Could you repeat the listing word for word, from its first line through the line that contains "[184, 1017]", leaving the pictures out?
═══ Data entries
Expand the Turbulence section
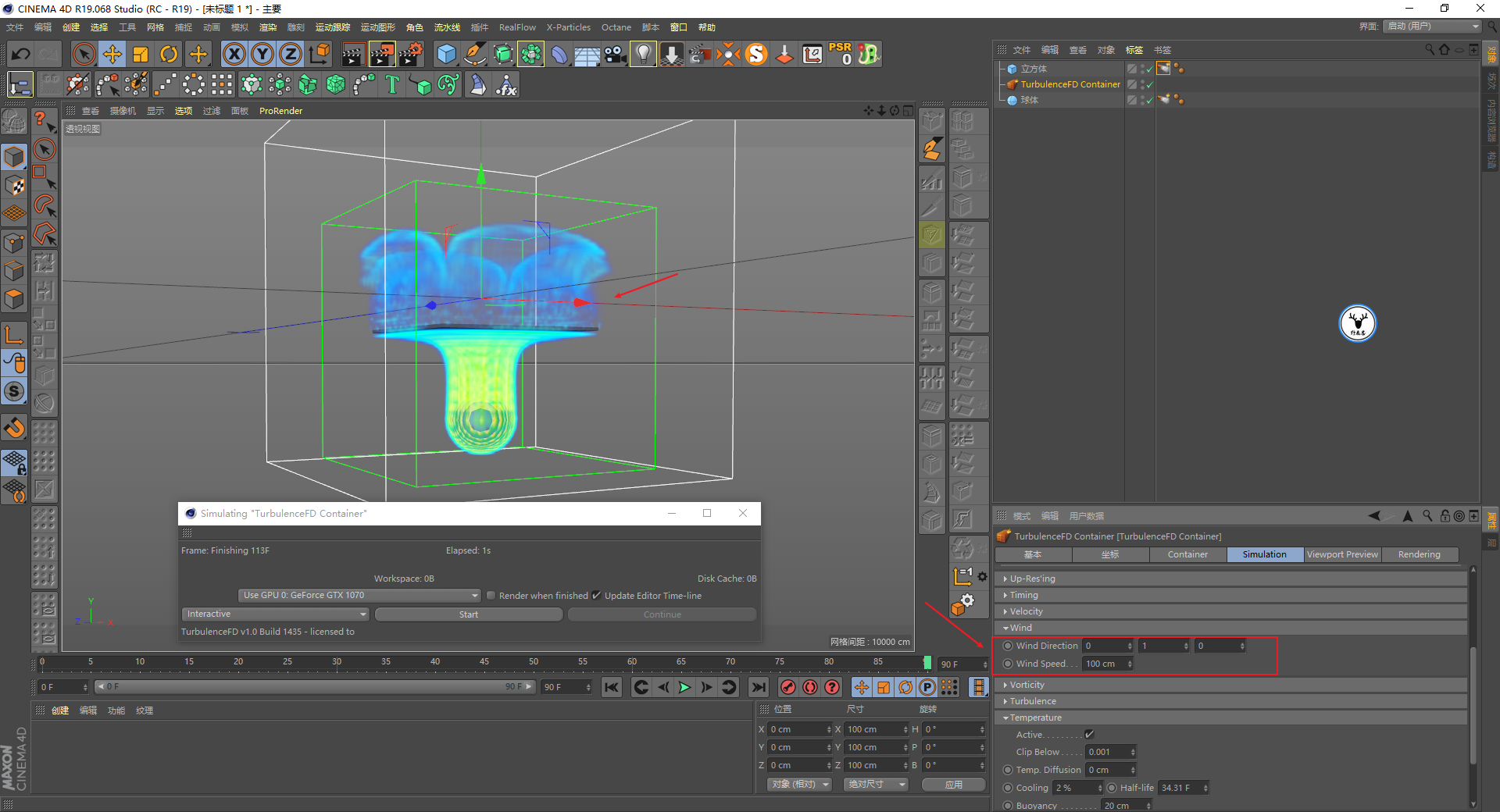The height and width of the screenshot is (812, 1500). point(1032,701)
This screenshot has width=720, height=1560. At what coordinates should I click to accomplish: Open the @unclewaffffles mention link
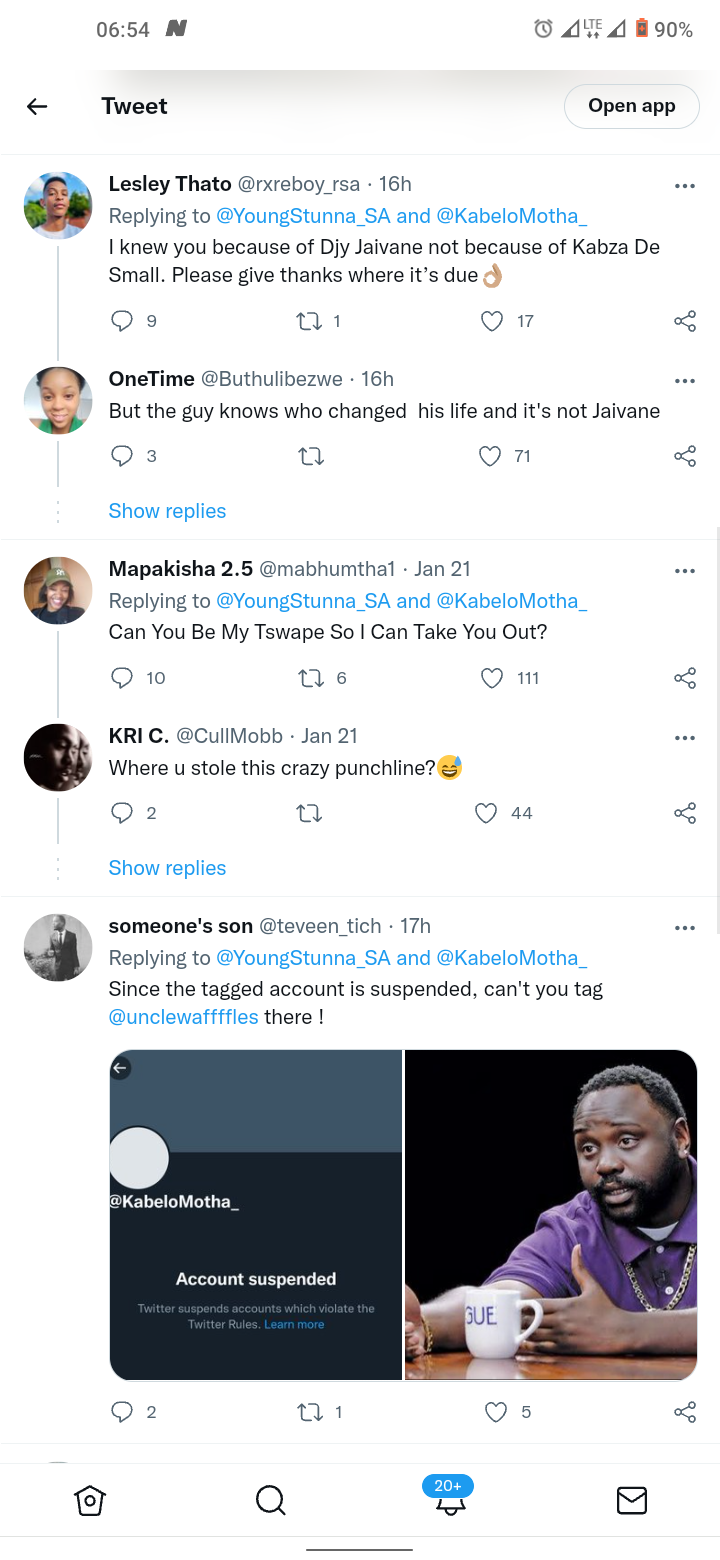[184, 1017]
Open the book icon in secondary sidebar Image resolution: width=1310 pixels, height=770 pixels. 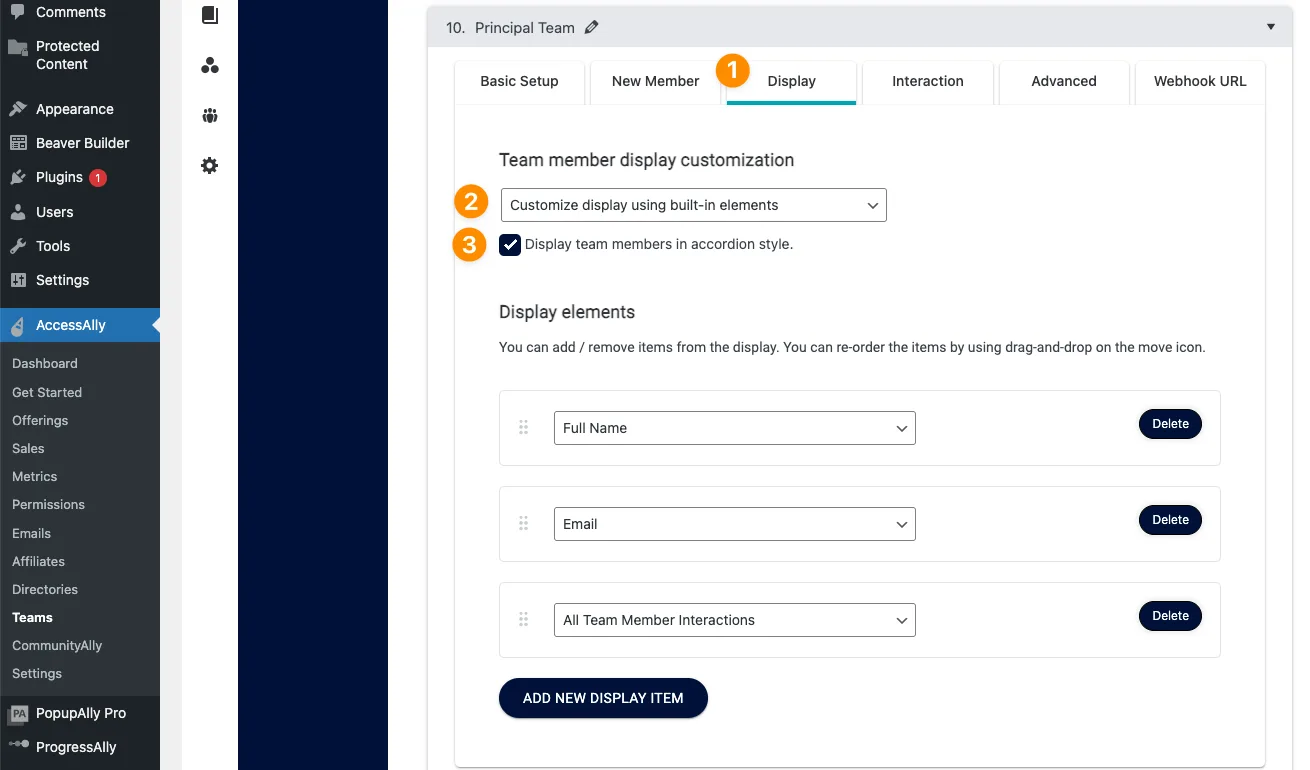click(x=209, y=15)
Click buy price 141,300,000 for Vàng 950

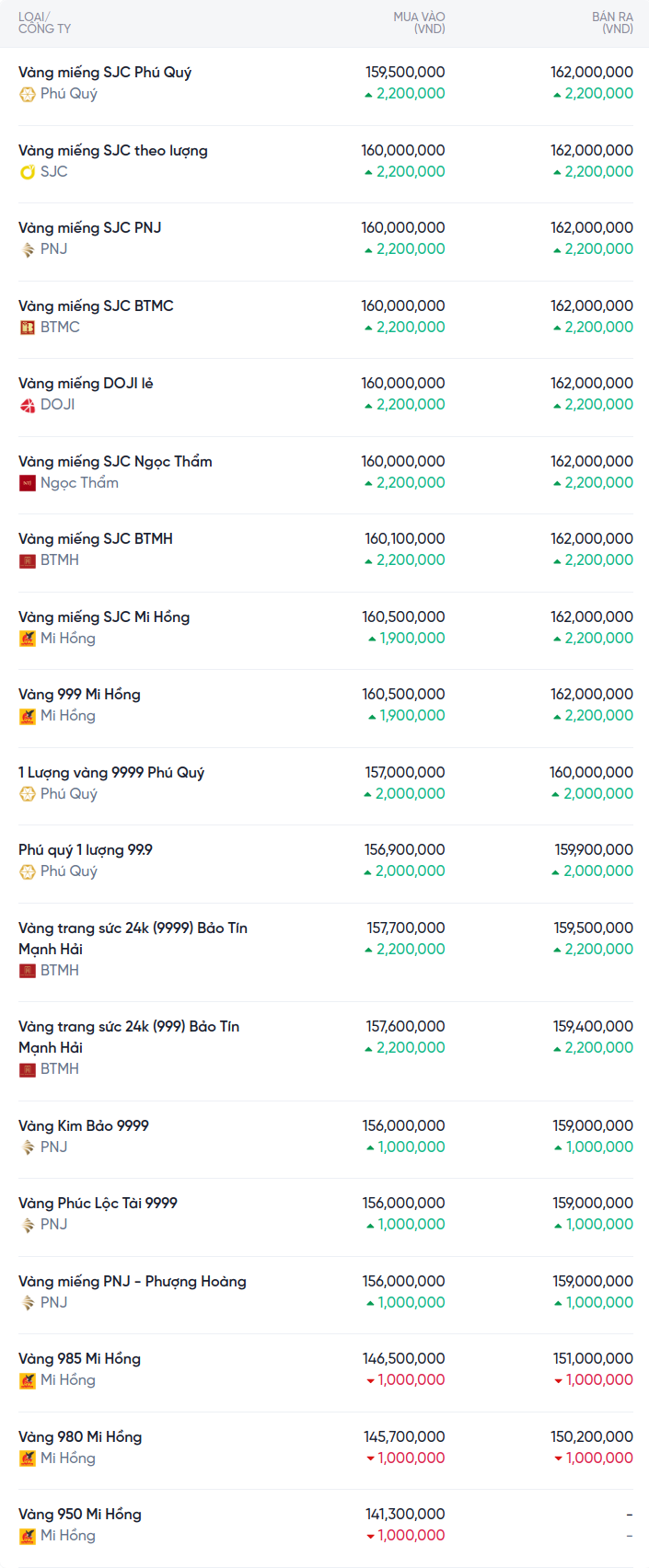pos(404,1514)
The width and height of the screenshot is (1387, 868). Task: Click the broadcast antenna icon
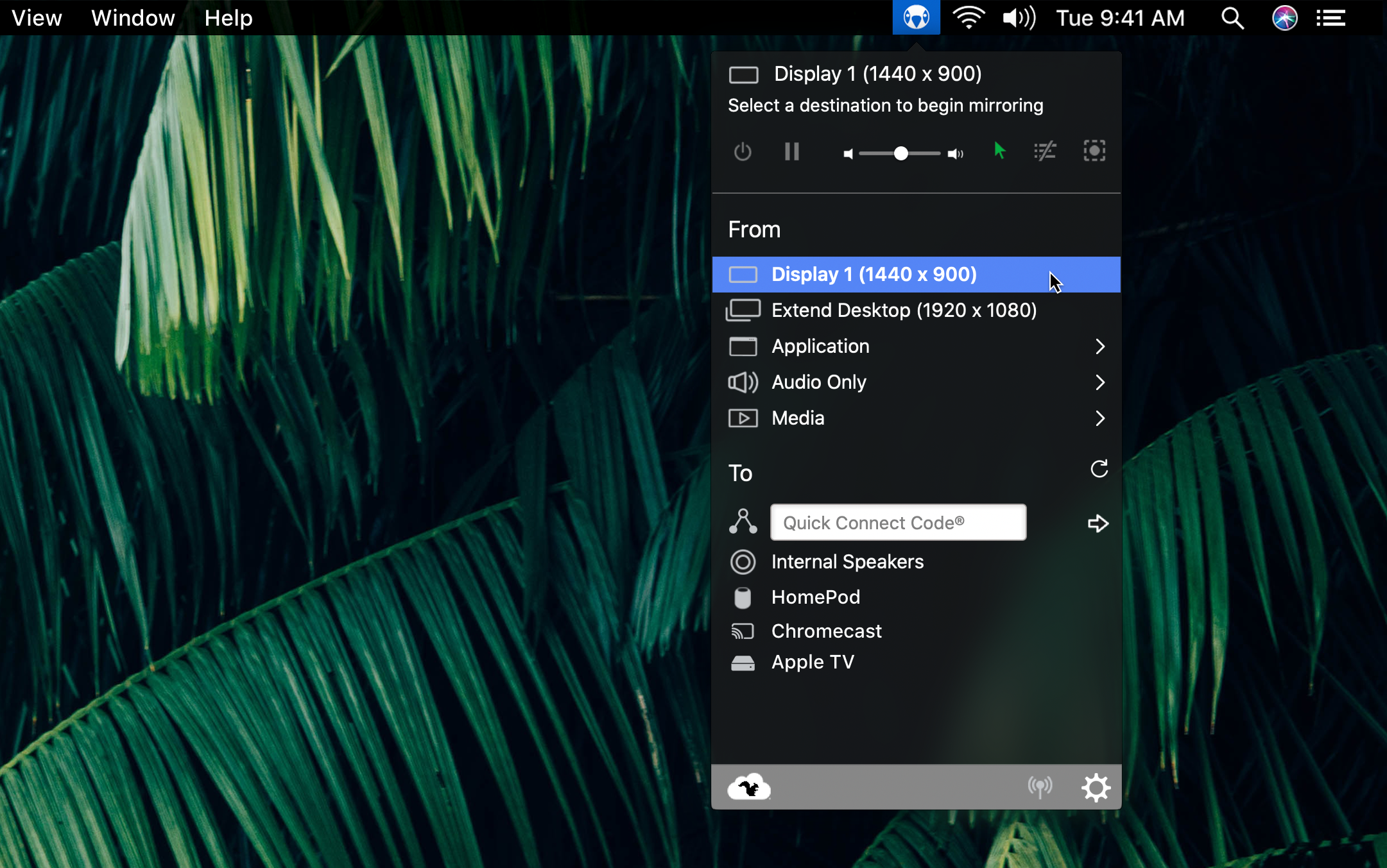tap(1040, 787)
══════
*Task output*:
Expand the Turbulence section
The height and width of the screenshot is (812, 1500). point(1032,701)
This screenshot has width=720, height=1560. At what coordinates should I click to accomplish: Open the @unclewaffffles mention link
[184, 1017]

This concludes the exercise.